[Dataset entries]
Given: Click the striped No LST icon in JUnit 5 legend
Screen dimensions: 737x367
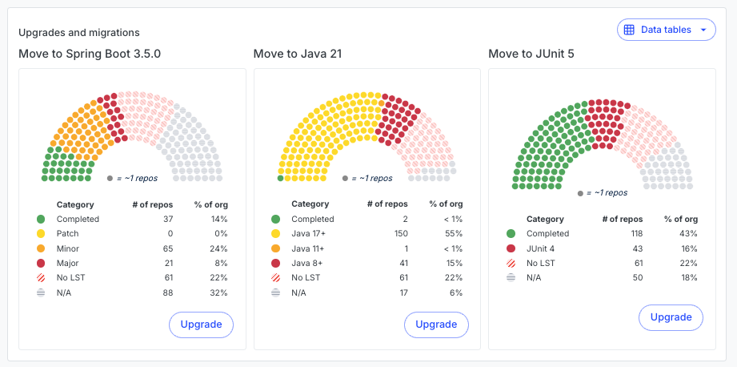Looking at the screenshot, I should [x=511, y=263].
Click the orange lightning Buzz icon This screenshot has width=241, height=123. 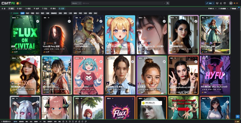point(234,3)
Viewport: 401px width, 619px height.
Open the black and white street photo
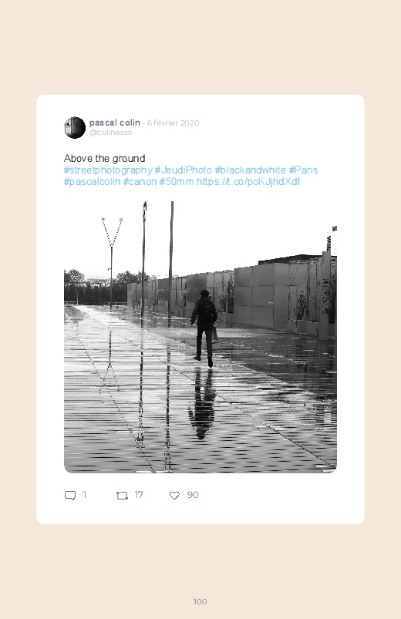[201, 337]
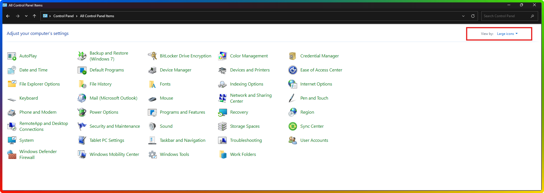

▶ **Work order**
A faithful copy is needed of the lines from the one containing "Viewport: 401px width, 619px height." through the last line of the data above, with pictures left out.

▶ **Result below**
Viewport: 401px width, 619px height.
Open the black and white street photo
[201, 337]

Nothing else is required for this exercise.